What you are asked to do » Please count the lines in the listing below that contain the string "This" with matching case, and reply with only the number.

§ §

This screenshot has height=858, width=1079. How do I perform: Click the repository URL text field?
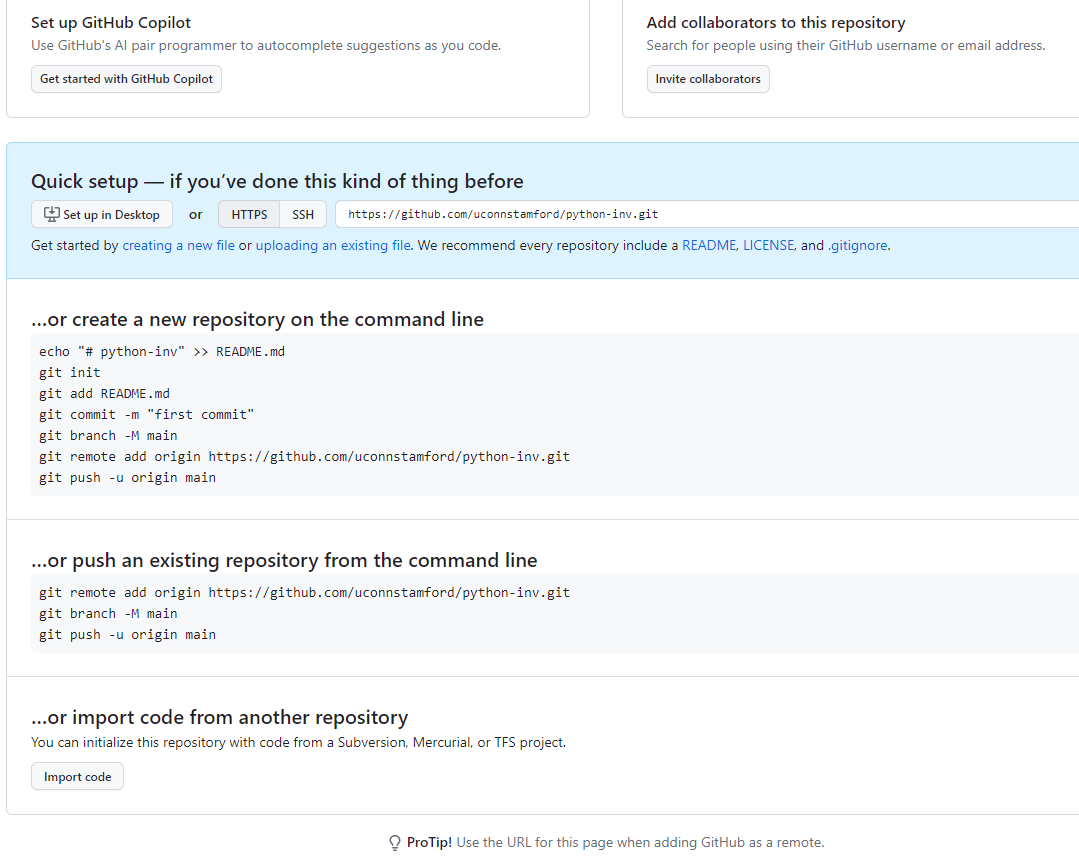707,215
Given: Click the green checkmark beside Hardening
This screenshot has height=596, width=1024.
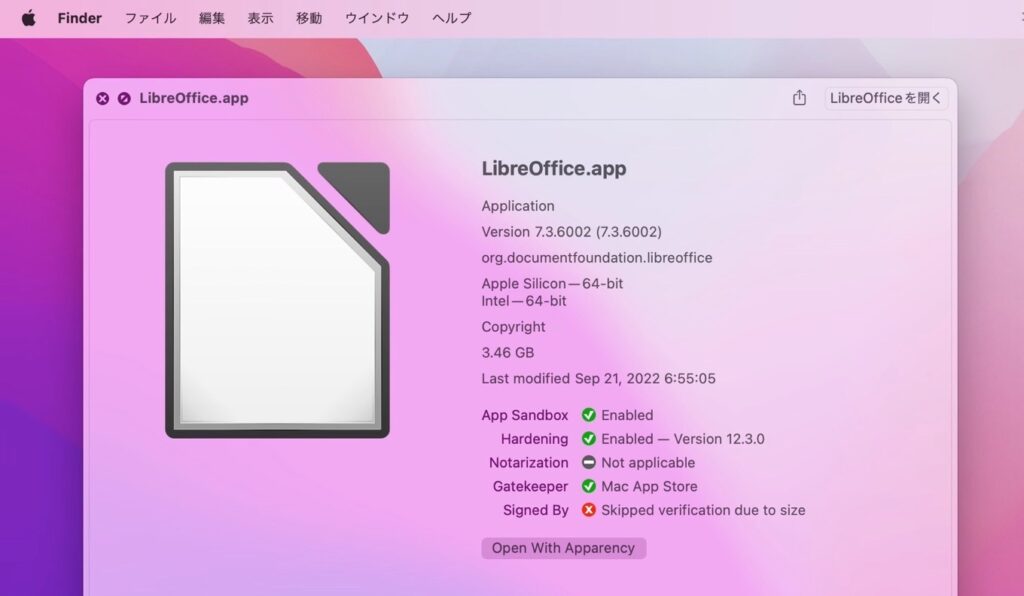Looking at the screenshot, I should [590, 438].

§ §

Expected answer » 2